Charles Murray dissects Ross Douthat‘s latest tome for the Claremont Review of Books.

“Complaining about decadence is, almost by definition, a luxury good,” Ross Douthat observes in his new book, The Decadent Society. It is also an easy target for derision if returning to an un-decadent society means, for example, giving up antibiotics. The world in the 21st century is a better place than it has ever been on every measure of material well-being. This is most conspicuously true in the nations of the advanced West that are most open to accusations of decadence.

The New York Times columnist recognizes this, but asks us nonetheless to consider ways in which there is much to complain about. He takes his definition of decadence from Jacques Barzun’s From Dawn to Decadence (2000). “All that is meant by Decadence is ‘falling off,’” Barzun wrote. …

… Douthat assesses contemporary life in terms of “the four horsemen” of decadence: stagnation, sterility, sclerosis, and repetition.

Economic stagnation is the most widely documented form of contemporary stagnation, characterized by falling GDP growth rates over the past half-century, little or no growth in working-class wages, lower social mobility, lower geographic mobility in search of new jobs, and healthy working-class males dropping out of the labor force. Douthat adds a twist to this familiar story that took me by surprise but ultimately convinced me: we are also in the midst of a prolonged period of technological stagnation. …

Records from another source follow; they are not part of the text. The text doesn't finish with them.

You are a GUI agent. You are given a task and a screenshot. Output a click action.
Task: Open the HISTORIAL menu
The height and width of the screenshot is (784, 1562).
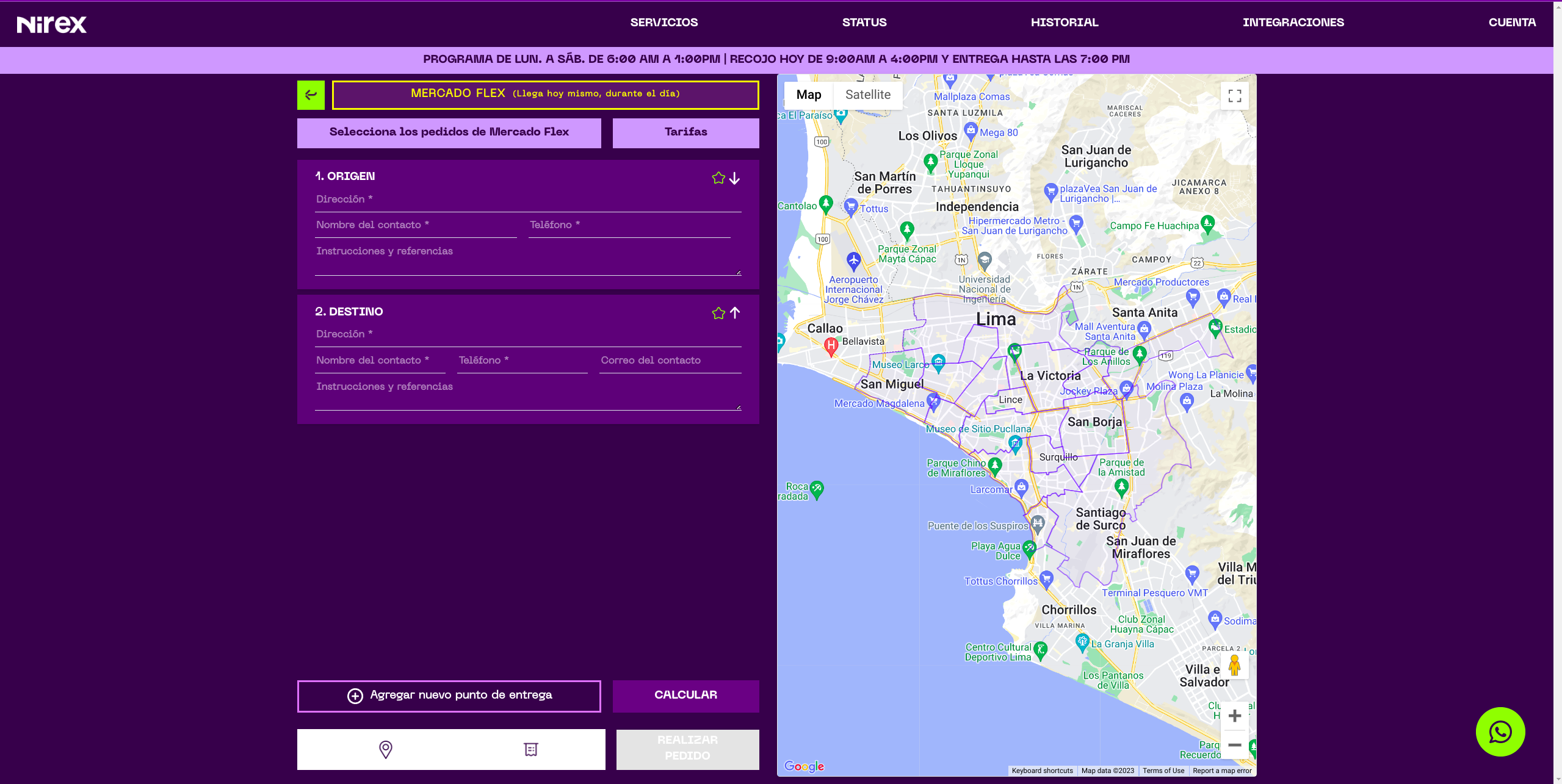(x=1064, y=23)
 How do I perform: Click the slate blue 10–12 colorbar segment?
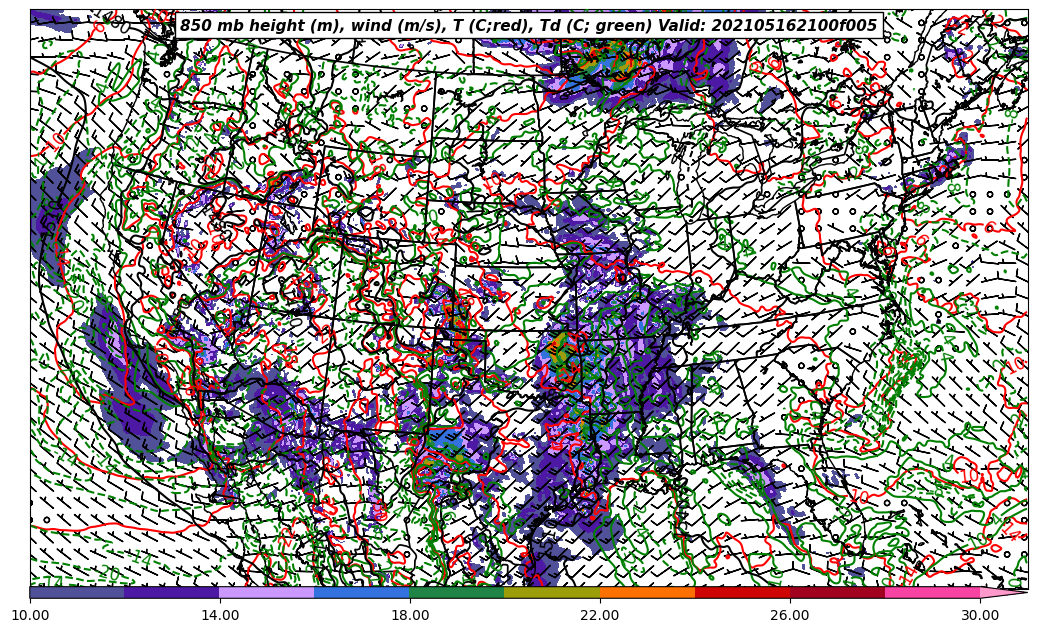pyautogui.click(x=77, y=592)
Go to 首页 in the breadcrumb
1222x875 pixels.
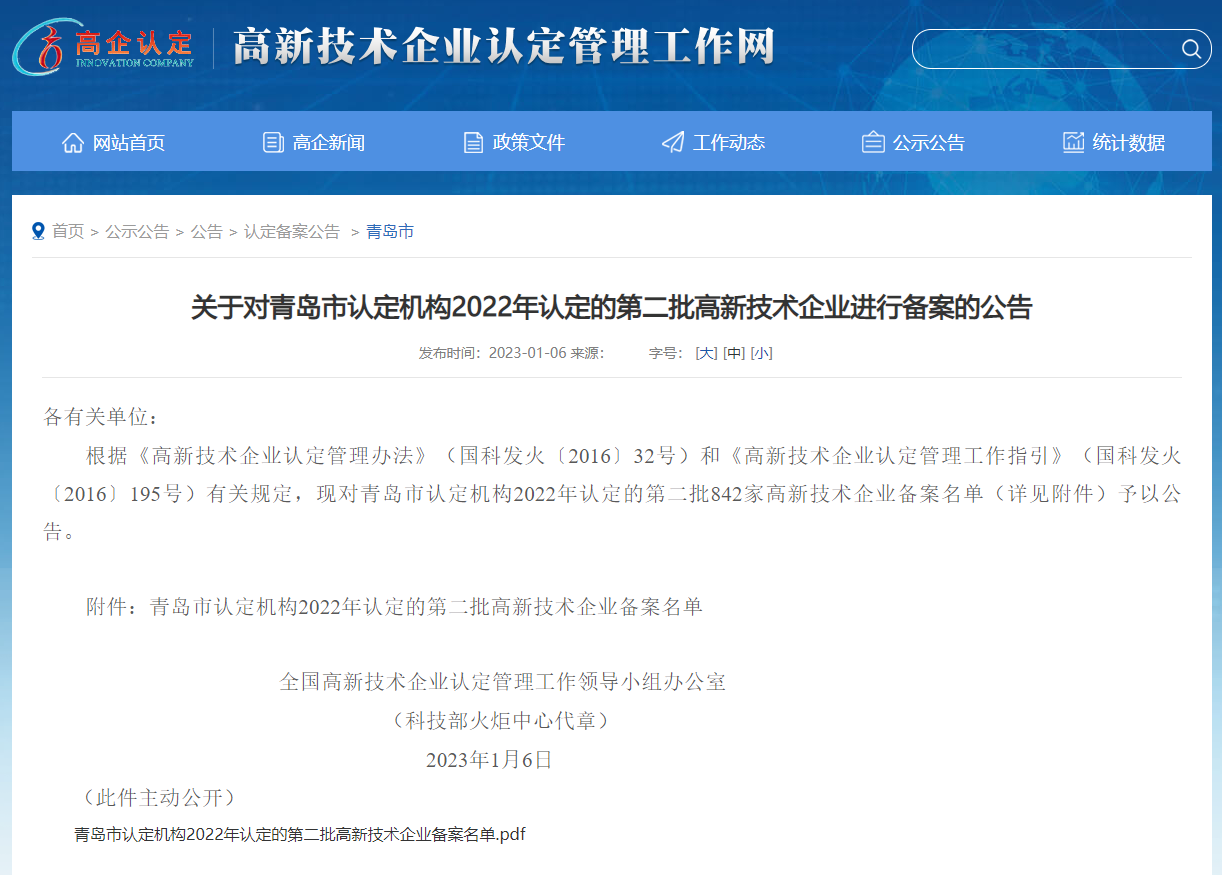(68, 231)
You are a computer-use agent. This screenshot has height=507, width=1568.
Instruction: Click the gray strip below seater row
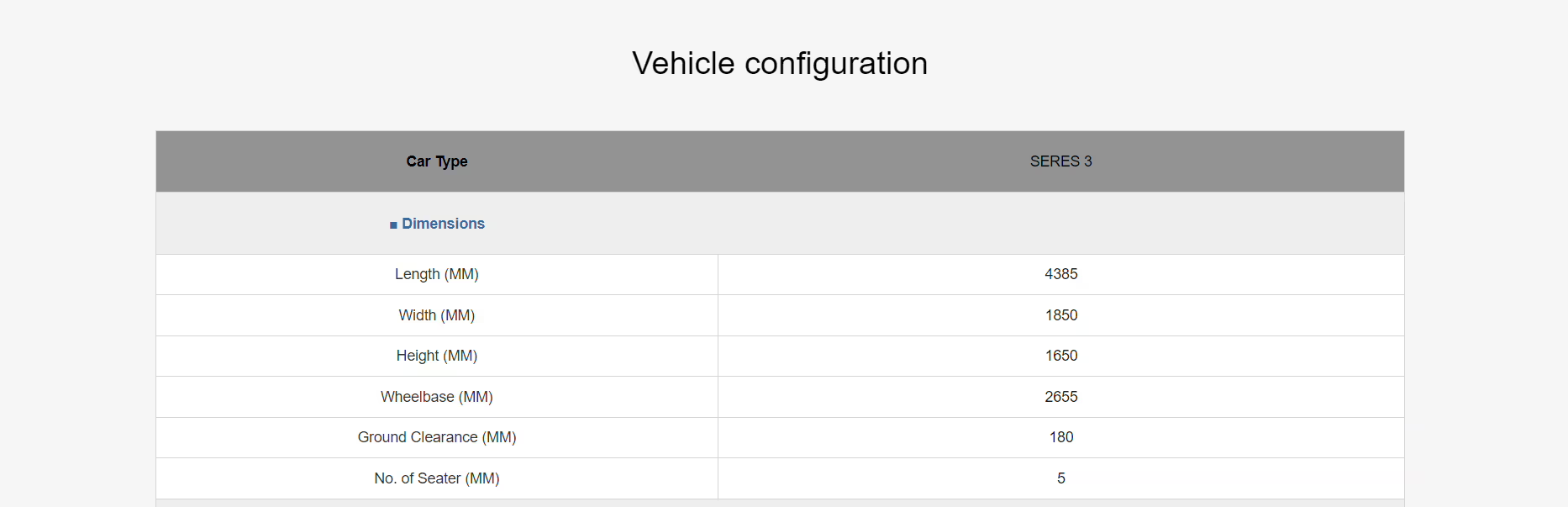point(779,503)
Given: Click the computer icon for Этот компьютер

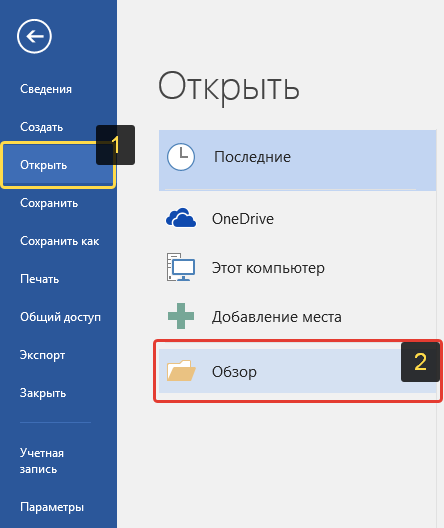Looking at the screenshot, I should click(x=181, y=267).
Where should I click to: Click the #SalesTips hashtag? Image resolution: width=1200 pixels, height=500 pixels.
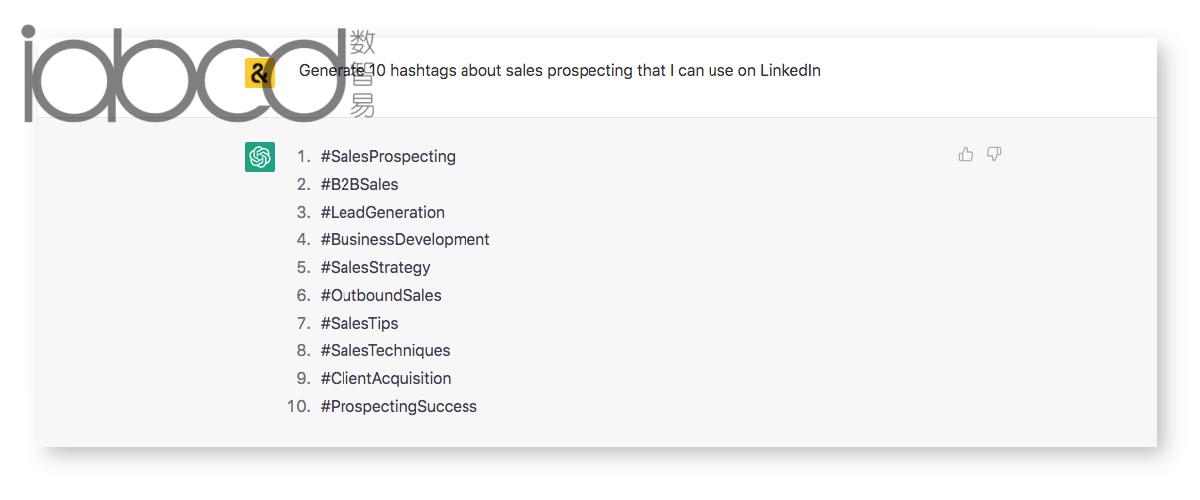[x=359, y=323]
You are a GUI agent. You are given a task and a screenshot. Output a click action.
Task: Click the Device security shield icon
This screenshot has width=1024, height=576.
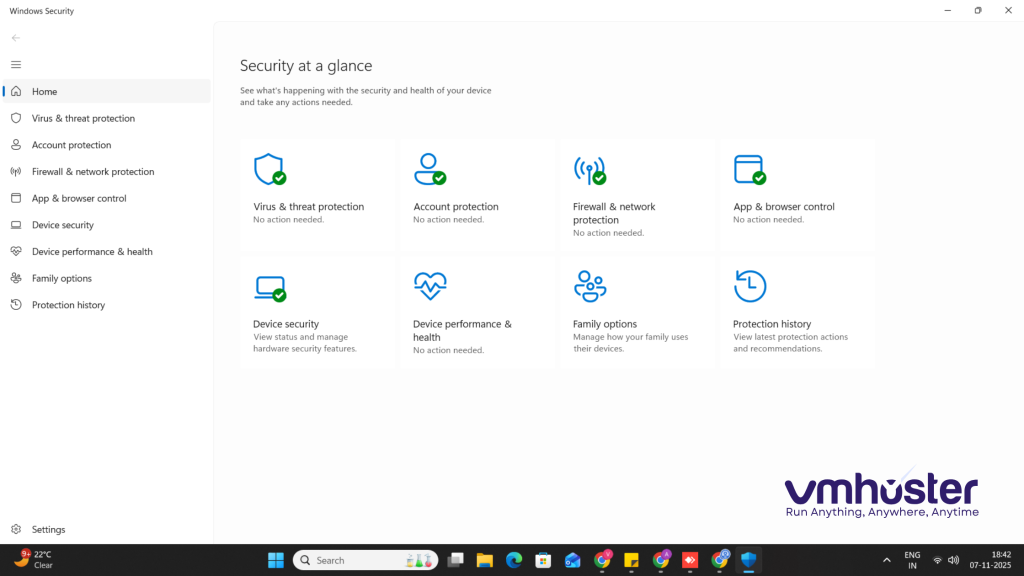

… Sterility as Douthat uses the word refers to the below-replacement birth rates that are observed in almost every advanced nation. Low birth rates have a variety of adverse economic consequences, but that’s not the main point. Societies without many young people “are simply less likely to be dynamic, less interested in risk taking, than societies with younger demographic profiles.” The growing number of young adults who say they don’t even want children is linked with solipsism and anomie.